(Source information)

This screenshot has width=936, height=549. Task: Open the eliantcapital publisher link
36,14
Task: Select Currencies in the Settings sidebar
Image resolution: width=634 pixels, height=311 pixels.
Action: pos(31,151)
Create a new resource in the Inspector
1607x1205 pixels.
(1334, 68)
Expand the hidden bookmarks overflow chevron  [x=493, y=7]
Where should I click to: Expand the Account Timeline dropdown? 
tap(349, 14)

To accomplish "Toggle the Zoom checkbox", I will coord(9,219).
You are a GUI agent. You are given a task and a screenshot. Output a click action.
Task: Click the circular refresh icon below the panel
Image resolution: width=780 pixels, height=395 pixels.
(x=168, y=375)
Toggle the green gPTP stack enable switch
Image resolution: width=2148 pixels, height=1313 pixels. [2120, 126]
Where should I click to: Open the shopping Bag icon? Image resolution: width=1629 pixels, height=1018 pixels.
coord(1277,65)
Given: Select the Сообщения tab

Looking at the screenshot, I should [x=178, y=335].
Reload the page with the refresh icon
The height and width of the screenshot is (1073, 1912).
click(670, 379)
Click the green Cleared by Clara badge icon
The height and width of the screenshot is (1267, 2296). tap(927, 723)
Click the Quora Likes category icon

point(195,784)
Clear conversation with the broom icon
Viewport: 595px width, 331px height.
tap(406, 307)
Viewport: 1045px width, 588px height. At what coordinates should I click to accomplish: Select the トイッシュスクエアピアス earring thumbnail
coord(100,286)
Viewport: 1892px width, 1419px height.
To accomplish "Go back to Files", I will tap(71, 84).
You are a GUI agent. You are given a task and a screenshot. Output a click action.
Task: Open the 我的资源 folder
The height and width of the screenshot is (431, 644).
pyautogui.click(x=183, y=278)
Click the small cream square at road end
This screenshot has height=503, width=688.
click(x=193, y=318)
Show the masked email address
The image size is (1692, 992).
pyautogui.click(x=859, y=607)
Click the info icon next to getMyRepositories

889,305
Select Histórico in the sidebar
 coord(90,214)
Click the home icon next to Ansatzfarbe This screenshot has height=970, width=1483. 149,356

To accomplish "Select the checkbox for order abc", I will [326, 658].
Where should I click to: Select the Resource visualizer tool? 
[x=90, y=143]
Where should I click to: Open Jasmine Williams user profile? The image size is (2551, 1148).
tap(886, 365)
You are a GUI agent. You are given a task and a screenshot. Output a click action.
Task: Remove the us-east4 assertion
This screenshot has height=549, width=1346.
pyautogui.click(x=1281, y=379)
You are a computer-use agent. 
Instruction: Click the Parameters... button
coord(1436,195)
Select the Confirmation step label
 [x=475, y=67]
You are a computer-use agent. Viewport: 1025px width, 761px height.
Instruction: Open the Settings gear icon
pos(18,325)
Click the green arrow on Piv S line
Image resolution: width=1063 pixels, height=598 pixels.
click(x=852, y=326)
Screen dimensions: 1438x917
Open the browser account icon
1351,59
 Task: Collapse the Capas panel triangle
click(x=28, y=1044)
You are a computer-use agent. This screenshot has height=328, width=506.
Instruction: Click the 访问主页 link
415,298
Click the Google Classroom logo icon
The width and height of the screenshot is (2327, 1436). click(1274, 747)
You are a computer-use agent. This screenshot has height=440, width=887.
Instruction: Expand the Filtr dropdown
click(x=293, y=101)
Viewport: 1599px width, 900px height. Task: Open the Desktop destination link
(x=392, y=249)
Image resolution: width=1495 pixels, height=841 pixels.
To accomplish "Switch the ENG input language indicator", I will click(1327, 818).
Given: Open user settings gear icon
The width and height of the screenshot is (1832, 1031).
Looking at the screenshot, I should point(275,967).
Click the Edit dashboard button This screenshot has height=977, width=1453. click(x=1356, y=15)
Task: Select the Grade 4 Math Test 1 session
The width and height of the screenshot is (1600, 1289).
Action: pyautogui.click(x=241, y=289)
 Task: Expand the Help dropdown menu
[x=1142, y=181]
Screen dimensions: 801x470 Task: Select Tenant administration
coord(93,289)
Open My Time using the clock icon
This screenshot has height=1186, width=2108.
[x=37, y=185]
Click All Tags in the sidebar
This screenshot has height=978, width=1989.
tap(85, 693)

(End Source information)

— Task description —
Every line of the data must be reproduced exactly.

— Written response —
This screenshot has width=936, height=549. Task: Open the eliantcapital publisher link
36,14
Task: Select Currencies in the Settings sidebar
Image resolution: width=634 pixels, height=311 pixels.
Action: pos(31,151)
Create a new resource in the Inspector
1607x1205 pixels.
(1334, 68)
Expand the hidden bookmarks overflow chevron  [x=493, y=7]
Where should I click to: Expand the Account Timeline dropdown? 
tap(349, 14)

To accomplish "Toggle the Zoom checkbox", I will coord(9,219).
You are a GUI agent. You are given a task and a screenshot. Output a click action.
Task: Click the circular refresh icon below the panel
Image resolution: width=780 pixels, height=395 pixels.
(x=168, y=375)
Toggle the green gPTP stack enable switch
Image resolution: width=2148 pixels, height=1313 pixels. [2120, 126]
Where should I click to: Open the shopping Bag icon? Image resolution: width=1629 pixels, height=1018 pixels.
coord(1277,65)
Given: Select the Сообщения tab

Looking at the screenshot, I should [x=178, y=335].
Reload the page with the refresh icon
The height and width of the screenshot is (1073, 1912).
click(670, 379)
Click the green Cleared by Clara badge icon
The height and width of the screenshot is (1267, 2296). tap(927, 723)
Click the Quora Likes category icon

point(195,784)
Clear conversation with the broom icon
Viewport: 595px width, 331px height.
tap(406, 307)
Viewport: 1045px width, 588px height. At what coordinates should I click to accomplish: Select the トイッシュスクエアピアス earring thumbnail
coord(100,286)
Viewport: 1892px width, 1419px height.
To accomplish "Go back to Files", I will tap(71, 84).
You are a GUI agent. You are given a task and a screenshot. Output a click action.
Task: Open the 我的资源 folder
The height and width of the screenshot is (431, 644).
pyautogui.click(x=183, y=278)
Click the small cream square at road end
This screenshot has height=503, width=688.
click(x=193, y=318)
Show the masked email address
The image size is (1692, 992).
pyautogui.click(x=859, y=607)
Click the info icon next to getMyRepositories

889,305
Select Histórico in the sidebar
 coord(90,214)
Click the home icon next to Ansatzfarbe This screenshot has height=970, width=1483. 149,356

To accomplish "Select the checkbox for order abc", I will [326, 658].
Where should I click to: Select the Resource visualizer tool? 
[x=90, y=143]
Where should I click to: Open Jasmine Williams user profile? The image size is (2551, 1148).
tap(886, 365)
You are a GUI agent. You are given a task and a screenshot. Output a click action.
Task: Remove the us-east4 assertion
This screenshot has height=549, width=1346.
pyautogui.click(x=1281, y=379)
You are a computer-use agent. 
Instruction: Click the Parameters... button
coord(1436,195)
Select the Confirmation step label
 [x=475, y=67]
You are a computer-use agent. Viewport: 1025px width, 761px height.
Instruction: Open the Settings gear icon
pos(18,325)
Click the green arrow on Piv S line
Image resolution: width=1063 pixels, height=598 pixels.
click(x=852, y=326)
Screen dimensions: 1438x917
Open the browser account icon
1351,59
 Task: Collapse the Capas panel triangle
click(x=28, y=1044)
You are a computer-use agent. This screenshot has height=328, width=506.
Instruction: Click the 访问主页 link
415,298
Click the Google Classroom logo icon
The width and height of the screenshot is (2327, 1436). click(1274, 747)
You are a computer-use agent. This screenshot has height=440, width=887.
Instruction: Expand the Filtr dropdown
click(x=293, y=101)
Viewport: 1599px width, 900px height. Task: Open the Desktop destination link
(x=392, y=249)
Image resolution: width=1495 pixels, height=841 pixels.
To accomplish "Switch the ENG input language indicator", I will click(1327, 818).
Given: Open user settings gear icon
The width and height of the screenshot is (1832, 1031).
Looking at the screenshot, I should point(275,967).
Click the Edit dashboard button This screenshot has height=977, width=1453. click(x=1356, y=15)
Task: Select the Grade 4 Math Test 1 session
The width and height of the screenshot is (1600, 1289).
Action: pyautogui.click(x=241, y=289)
 Task: Expand the Help dropdown menu
[x=1142, y=181]
Screen dimensions: 801x470 Task: Select Tenant administration
coord(93,289)
Open My Time using the clock icon
This screenshot has height=1186, width=2108.
[x=37, y=185]
Click All Tags in the sidebar
This screenshot has height=978, width=1989.
tap(85, 693)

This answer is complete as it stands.